- Problem statement
Go to the line below that contains "Task: Click the shopping cart icon". From there to the end of the records, reproduce each line exactly, except the pictures.
BEGIN Materials provided
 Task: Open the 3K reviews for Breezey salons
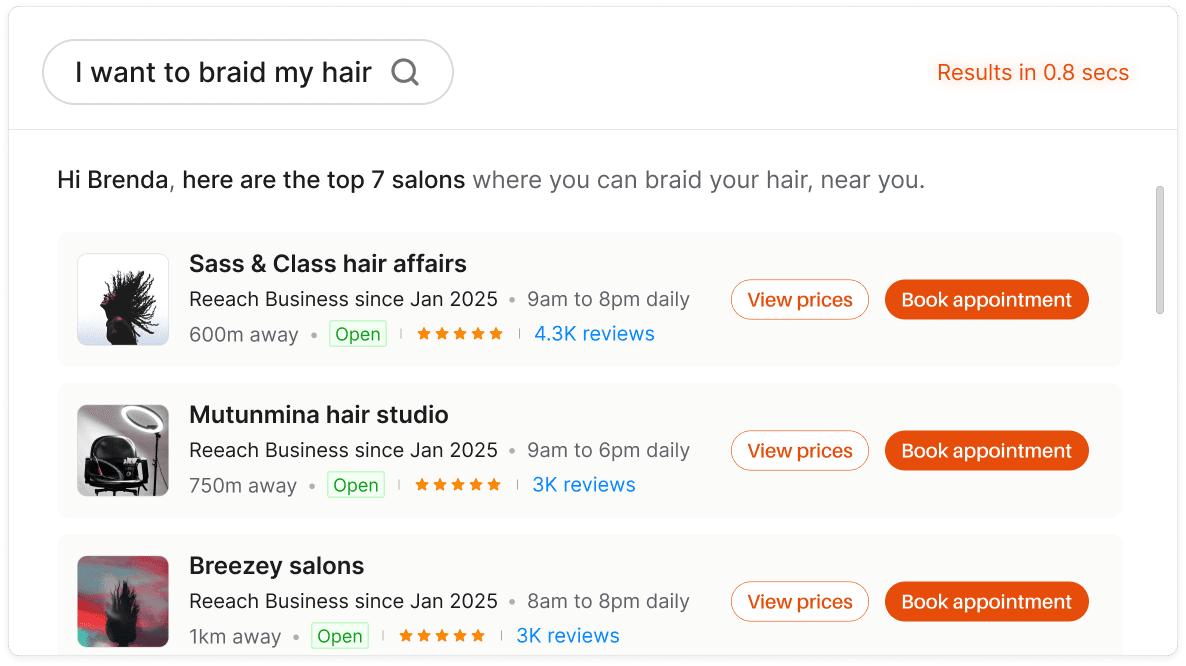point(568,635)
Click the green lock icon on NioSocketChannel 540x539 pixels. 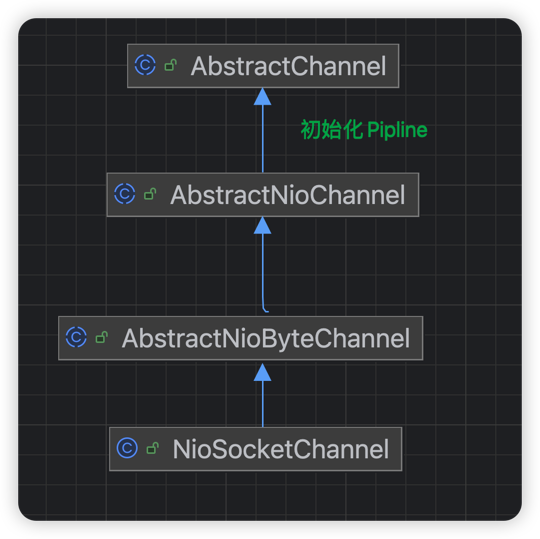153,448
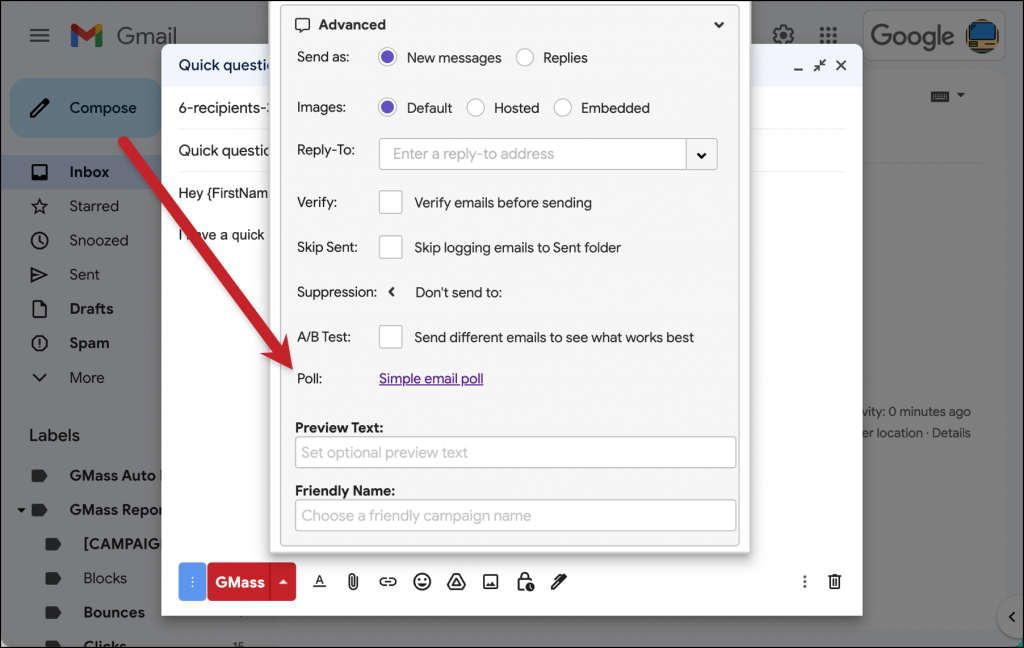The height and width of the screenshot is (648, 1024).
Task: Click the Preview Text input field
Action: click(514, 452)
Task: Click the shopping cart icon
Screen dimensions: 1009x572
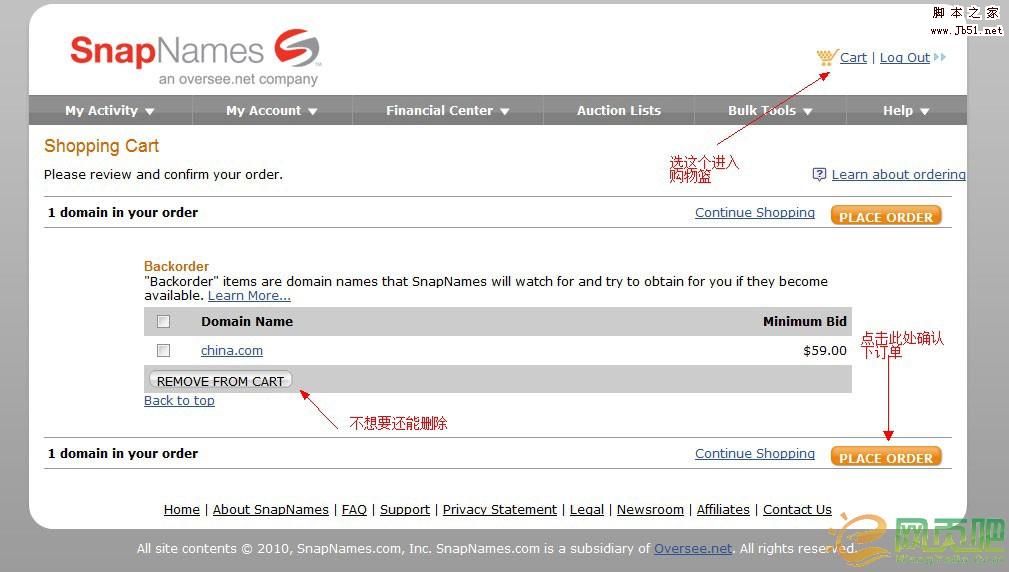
END Materials provided
- Expected answer
Task: Click the shopping cart icon
Screen dimensions: 1009x572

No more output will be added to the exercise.